さらに恐ろしいのは、その行為の明らかな最終的結果です。だれが砕かれた壺を修復できるで
しょうか。主はこの民に未来への希望をお与えになりましたが、差し当たって彼らが方向転換を
しなければ、ユダの国民は、彼らも子孫も破滅します。彼らが嫌悪すべきことや罪深い行為によ
って汚してきたすべての場所は、じきに彼らの死体によって汚れるでしょう。彼らの堕落の深さ
は、その堕落が自らの頭上に招いた罰の厳しさによって、最もよく理解されうるのかもしれませ
ん。
聖書では神さまのことを「主」と呼んでいることがあります。
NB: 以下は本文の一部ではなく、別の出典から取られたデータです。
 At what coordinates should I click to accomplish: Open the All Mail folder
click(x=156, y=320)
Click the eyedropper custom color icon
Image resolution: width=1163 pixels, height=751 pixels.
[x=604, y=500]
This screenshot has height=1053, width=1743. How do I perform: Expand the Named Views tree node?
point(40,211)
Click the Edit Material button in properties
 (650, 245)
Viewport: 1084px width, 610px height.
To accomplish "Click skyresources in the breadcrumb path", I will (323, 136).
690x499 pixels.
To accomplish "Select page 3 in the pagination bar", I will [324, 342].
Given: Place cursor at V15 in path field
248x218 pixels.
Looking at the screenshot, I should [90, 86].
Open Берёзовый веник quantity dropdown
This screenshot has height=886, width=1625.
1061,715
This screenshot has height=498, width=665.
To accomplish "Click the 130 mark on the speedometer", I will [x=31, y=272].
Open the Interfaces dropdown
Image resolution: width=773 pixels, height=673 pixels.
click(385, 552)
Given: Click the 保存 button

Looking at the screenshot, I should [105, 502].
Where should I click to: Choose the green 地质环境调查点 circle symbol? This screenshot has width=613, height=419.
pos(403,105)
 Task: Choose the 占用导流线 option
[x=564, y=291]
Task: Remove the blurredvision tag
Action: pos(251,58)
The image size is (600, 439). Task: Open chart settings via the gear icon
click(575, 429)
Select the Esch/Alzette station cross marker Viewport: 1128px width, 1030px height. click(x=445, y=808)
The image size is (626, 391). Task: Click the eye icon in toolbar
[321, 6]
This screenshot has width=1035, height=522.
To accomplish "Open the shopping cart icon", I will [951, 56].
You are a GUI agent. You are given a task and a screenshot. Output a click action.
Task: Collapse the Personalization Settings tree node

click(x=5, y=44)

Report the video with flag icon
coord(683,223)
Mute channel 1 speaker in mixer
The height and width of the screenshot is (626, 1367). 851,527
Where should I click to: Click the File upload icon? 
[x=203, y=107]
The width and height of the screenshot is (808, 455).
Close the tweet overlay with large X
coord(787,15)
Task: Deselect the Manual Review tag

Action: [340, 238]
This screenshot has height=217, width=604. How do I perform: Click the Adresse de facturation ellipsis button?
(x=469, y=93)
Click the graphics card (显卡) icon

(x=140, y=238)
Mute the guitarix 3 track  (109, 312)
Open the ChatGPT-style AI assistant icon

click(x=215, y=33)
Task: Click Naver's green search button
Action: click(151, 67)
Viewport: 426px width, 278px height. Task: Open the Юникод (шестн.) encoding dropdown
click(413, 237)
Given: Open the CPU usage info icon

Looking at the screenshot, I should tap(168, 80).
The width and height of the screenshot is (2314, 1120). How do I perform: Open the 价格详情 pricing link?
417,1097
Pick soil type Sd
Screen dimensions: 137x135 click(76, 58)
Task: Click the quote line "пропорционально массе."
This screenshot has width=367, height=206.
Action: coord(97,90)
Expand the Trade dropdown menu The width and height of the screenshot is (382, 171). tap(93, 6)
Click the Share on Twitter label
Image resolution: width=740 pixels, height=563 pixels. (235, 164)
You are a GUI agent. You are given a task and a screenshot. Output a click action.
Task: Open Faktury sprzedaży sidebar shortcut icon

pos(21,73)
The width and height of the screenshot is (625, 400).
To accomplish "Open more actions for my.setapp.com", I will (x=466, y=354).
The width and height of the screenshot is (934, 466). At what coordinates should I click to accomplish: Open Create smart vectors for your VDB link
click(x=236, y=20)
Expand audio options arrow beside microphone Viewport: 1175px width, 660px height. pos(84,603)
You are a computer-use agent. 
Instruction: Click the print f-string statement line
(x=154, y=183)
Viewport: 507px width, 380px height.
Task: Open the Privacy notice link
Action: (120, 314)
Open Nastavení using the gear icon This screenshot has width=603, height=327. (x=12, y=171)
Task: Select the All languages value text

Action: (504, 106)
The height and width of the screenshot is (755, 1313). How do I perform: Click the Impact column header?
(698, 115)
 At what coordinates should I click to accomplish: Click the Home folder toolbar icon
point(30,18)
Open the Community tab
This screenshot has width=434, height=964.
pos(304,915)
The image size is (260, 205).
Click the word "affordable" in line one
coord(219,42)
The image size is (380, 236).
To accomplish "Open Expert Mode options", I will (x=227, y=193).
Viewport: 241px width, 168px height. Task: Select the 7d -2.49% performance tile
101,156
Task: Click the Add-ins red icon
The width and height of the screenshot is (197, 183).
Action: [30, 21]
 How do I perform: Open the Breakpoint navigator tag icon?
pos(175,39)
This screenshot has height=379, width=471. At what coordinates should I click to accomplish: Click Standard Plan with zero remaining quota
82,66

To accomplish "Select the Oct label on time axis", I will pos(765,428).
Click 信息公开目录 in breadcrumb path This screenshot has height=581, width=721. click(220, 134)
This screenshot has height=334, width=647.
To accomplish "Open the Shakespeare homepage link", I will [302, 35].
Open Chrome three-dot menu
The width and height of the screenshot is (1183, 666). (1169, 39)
わたしもそれをあたりまえのよう
に、聖書で読んでいましたが、ふと立ち止まってその意味を考えたことがありました。なぜ「主」
と神さまのことを呼ぶのでしょうか。それは人間が考えている「ご主人さま」などというレベル
ではなく、いのちなどのすべてを与えてくださった方という思いをこめて、聖書では神さまを主
という言葉を用いて表しています。
今週の学びでは、神さまがエレミヤに陶工たちの働きをたとえにして、神さまがすべてを支配
されていることを教えようとしています。このたとえもエレミヤ記の中では有名な言葉です。わ
たしたちのいのちは、生まれてくること、性別や特徴など選ぶことができません。気づいたら、
この場所に置かれていたのです。それをたまたま偶然と考えるか、神さまがわたしたちにいのち
を与えてくださったと考えるかでは生き方が変わってきます。
テモテ第二 2:20,21 でパウロは、わたしたちを食器に例えて、大切なのは器ではなく中身に何
を入れるかだと教えています。わたしたちのいのちは自分で選べなかったことは多々ありますが、
神さまがそこにわたしをこのように創造してくださったのは、神さまがわたしにやってほしいと
願っていることがあると信じると、あなたのいのちの意義がはっきりします。それは目立たない、
何かを支えるような働きかもしれません。けれども無くてはならないものです。そしてそのみこ
ころを受け入れることは、あなたが決めねばならないことなのです。